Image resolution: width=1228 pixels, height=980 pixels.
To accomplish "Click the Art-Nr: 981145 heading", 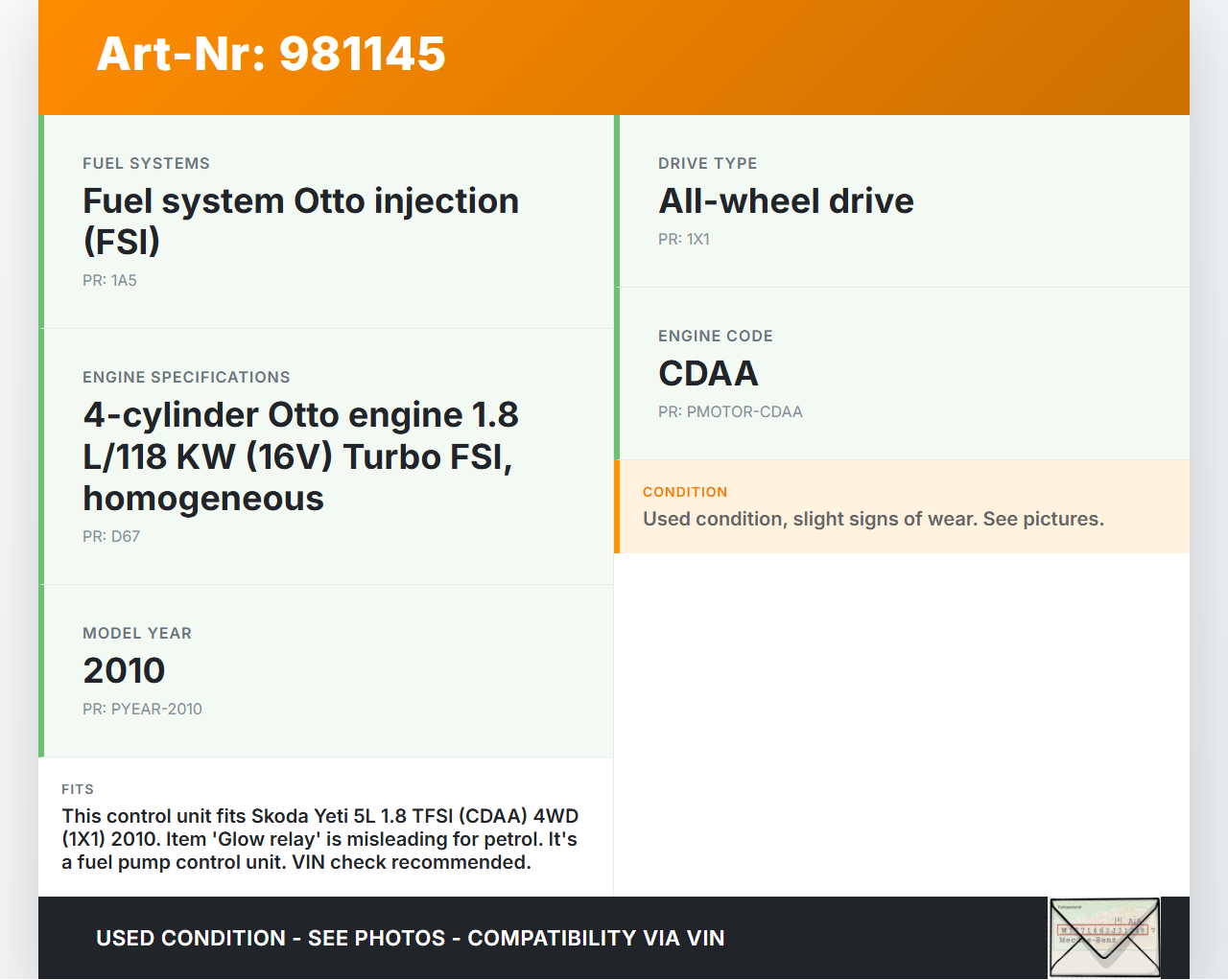I will 272,54.
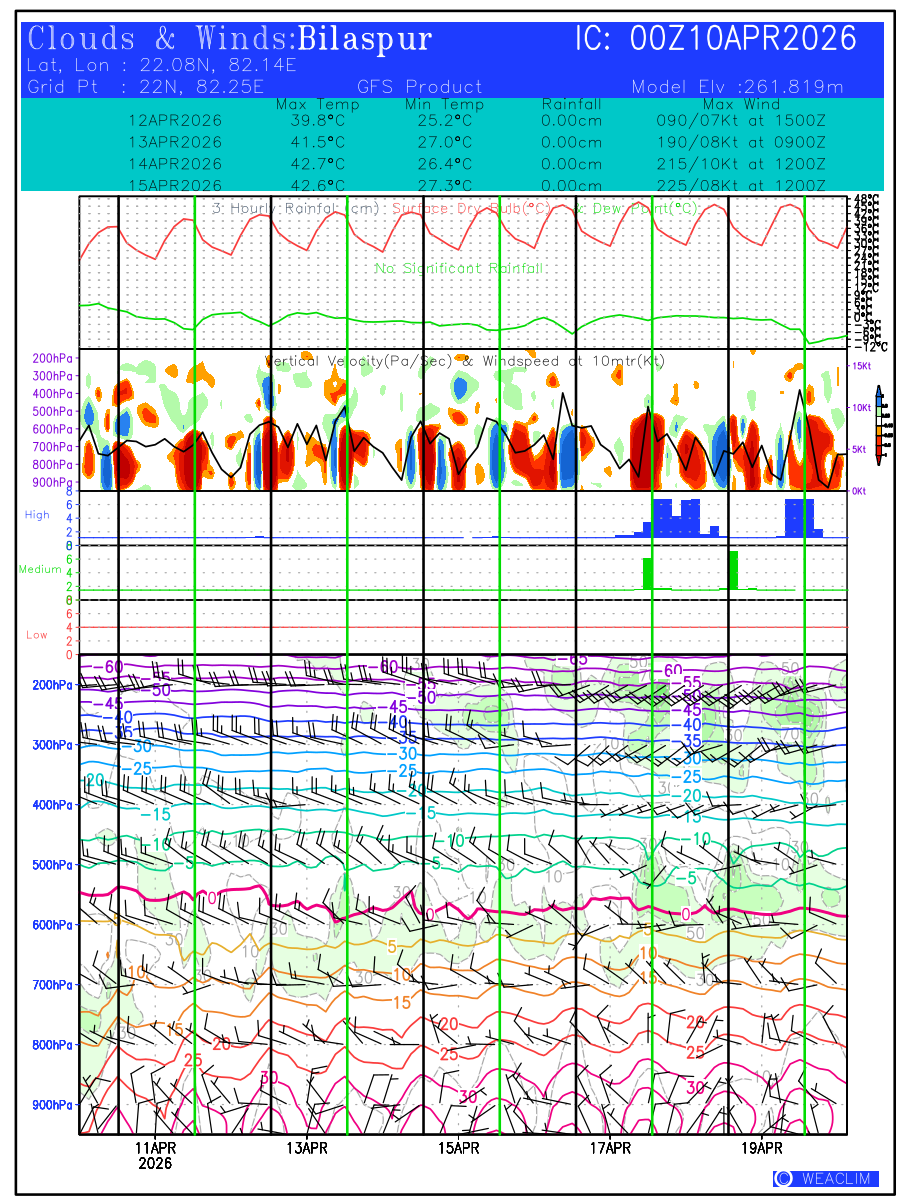This screenshot has height=1200, width=900.
Task: Click the Max Temp column header
Action: [317, 104]
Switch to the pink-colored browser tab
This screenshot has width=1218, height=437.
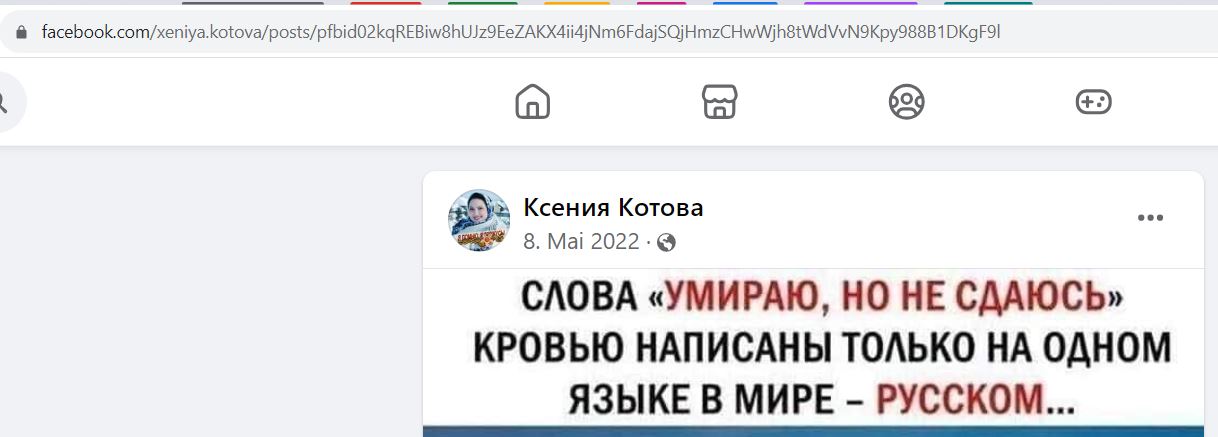click(x=662, y=3)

━━━━━━━━━━

» What you are asked to do
Exclude all pictures and reproduce exactly the lines from the one containing "Switch to the pink-colored browser tab" through the final line of the entries above.

» Output below
Switch to the pink-colored browser tab
This screenshot has width=1218, height=437.
click(x=662, y=3)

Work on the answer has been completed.